Wenn ich mitten in der Wüste stehen würde und dort ein Auto mit einem demontierten Zylinderkopf meine einzige Überlebenschance wäre, dann würde ich vorhandene und schon einmal verwendete Schrauben natürlich auch ein zweites Mal verwenden. Danach wäre mir aber egal, was mit dem Auto passiert.

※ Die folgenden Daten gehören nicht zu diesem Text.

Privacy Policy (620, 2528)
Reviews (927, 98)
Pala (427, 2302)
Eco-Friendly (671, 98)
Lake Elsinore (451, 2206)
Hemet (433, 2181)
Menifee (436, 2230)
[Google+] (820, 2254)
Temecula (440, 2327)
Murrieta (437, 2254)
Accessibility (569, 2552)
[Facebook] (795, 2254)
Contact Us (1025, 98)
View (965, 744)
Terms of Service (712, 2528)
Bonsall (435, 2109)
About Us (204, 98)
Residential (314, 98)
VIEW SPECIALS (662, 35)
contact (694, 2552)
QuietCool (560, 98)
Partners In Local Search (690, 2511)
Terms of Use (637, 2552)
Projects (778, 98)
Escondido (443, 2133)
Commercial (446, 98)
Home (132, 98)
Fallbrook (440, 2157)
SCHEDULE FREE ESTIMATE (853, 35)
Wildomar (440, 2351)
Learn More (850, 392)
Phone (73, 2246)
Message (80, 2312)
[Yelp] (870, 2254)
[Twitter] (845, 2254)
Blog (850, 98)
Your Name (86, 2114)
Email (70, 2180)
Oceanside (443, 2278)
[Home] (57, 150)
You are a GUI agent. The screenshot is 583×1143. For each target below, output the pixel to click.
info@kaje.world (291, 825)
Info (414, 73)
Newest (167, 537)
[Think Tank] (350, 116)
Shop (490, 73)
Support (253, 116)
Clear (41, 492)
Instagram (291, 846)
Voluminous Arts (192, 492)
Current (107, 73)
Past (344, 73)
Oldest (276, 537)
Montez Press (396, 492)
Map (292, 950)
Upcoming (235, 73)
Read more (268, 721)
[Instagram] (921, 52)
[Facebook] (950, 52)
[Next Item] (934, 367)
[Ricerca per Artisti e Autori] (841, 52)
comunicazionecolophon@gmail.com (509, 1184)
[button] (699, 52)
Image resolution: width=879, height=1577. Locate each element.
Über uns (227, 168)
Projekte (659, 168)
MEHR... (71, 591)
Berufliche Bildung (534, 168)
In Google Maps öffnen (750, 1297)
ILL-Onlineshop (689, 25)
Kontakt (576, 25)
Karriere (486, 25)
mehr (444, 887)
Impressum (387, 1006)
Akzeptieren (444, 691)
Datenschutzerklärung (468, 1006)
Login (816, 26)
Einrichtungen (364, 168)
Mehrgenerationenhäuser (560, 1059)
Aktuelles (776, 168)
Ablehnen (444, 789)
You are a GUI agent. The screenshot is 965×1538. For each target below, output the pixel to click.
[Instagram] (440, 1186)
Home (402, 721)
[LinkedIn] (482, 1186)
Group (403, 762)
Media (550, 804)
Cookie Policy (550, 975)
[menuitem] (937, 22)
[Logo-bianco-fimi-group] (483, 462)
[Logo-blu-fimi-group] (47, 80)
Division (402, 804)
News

Es ist hochgradig unfachmännisch, Dichtungen und Dehnschrauben mehrfach zu verwenden. Die Schrauben sind vom Hersteller durch unzählige Berechnungen und Versuche dimensioniert worden. Sie müssen zunächst die Zugkräfte beim normalen, erstmaligen Festziehen aufnehmen. und die sind schon gewaltig. Weil die Dichtung so weit zusammengedrückt werden muss, dass sie die Unebenheiten der Oberflächen ausgleicht und dadurch Öl und Wasser unter Druck sowie die Verbrennungsgase unter sehr hohem Druck zuverlässig und dauerhaft abdichtet. Das alles über einen großen Temperaturbereich und mit unzähligen starken Temperaturwechseln, die für die Schrauben auch eine zusätzliche Belastung sind. Schließlich und endlich müssen die Zylinderkopfschrauben eine zusätzliche, enorme Zugkraft aushalten, die dadurch entsteht, dass das Frischgas in den Zylindern am Ende des Kompressionshubes explodiert.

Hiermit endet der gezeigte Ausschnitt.